* PROVIDED RECORDS

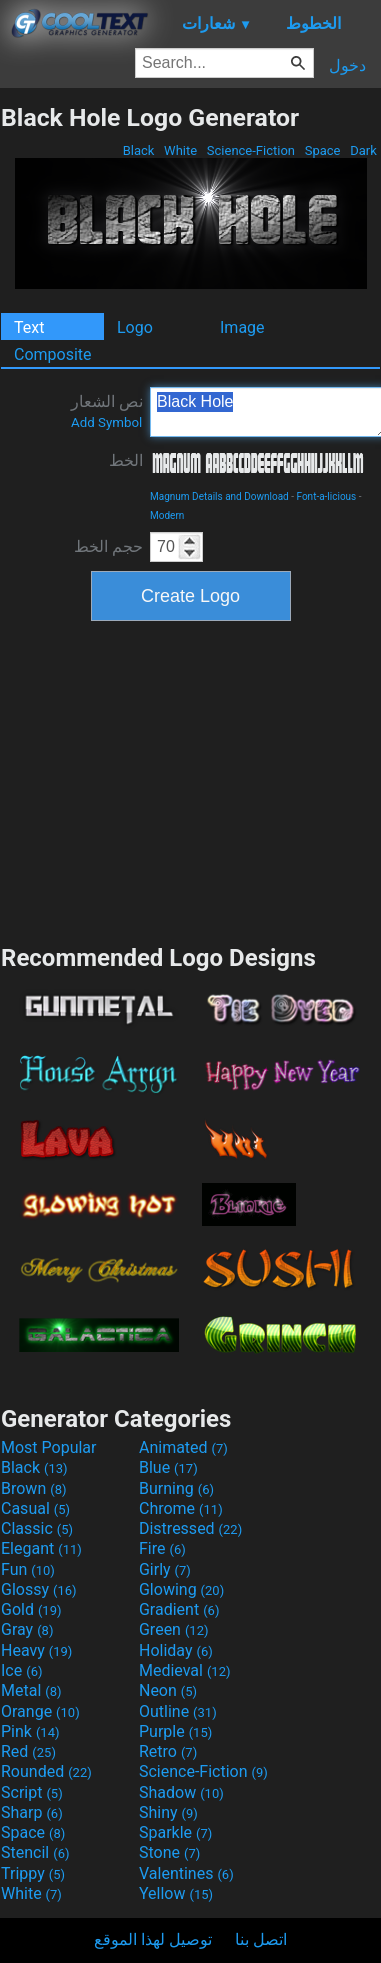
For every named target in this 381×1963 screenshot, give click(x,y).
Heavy (36, 1650)
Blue (168, 1467)
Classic (37, 1528)
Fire (162, 1548)
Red (28, 1751)
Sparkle (175, 1832)
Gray (27, 1629)
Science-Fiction (251, 150)
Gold (31, 1609)
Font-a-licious (326, 496)
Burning (176, 1488)
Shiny (168, 1812)
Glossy (39, 1589)
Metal (31, 1690)
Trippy (33, 1873)
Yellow (176, 1893)
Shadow (181, 1792)
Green (174, 1629)
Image (242, 327)
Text (29, 327)
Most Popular (49, 1447)
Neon (168, 1690)
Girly (165, 1569)
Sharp (32, 1812)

* STATED GOAL
Rewrite the data above with "screenshot" swapped for "capture", keeping every other line and word unchanged. Leave the picture out.

* WORKED SOLUTION
For every named target in this 381×1963 capture, give click(x,y).
Heavy (36, 1650)
Blue (168, 1467)
Classic (37, 1528)
Fire (162, 1548)
Red (28, 1751)
Sparkle (175, 1832)
Gray (27, 1629)
Science-Fiction (251, 150)
Gold (31, 1609)
Font-a-licious (326, 496)
Burning (176, 1488)
Shiny (168, 1812)
Glossy (39, 1589)
Metal (31, 1690)
Trippy (33, 1873)
Yellow (176, 1893)
Shadow (181, 1792)
Green (174, 1629)
Image (242, 327)
Text (29, 327)
Most Popular (49, 1447)
Neon (168, 1690)
Girly (165, 1569)
Sharp (32, 1812)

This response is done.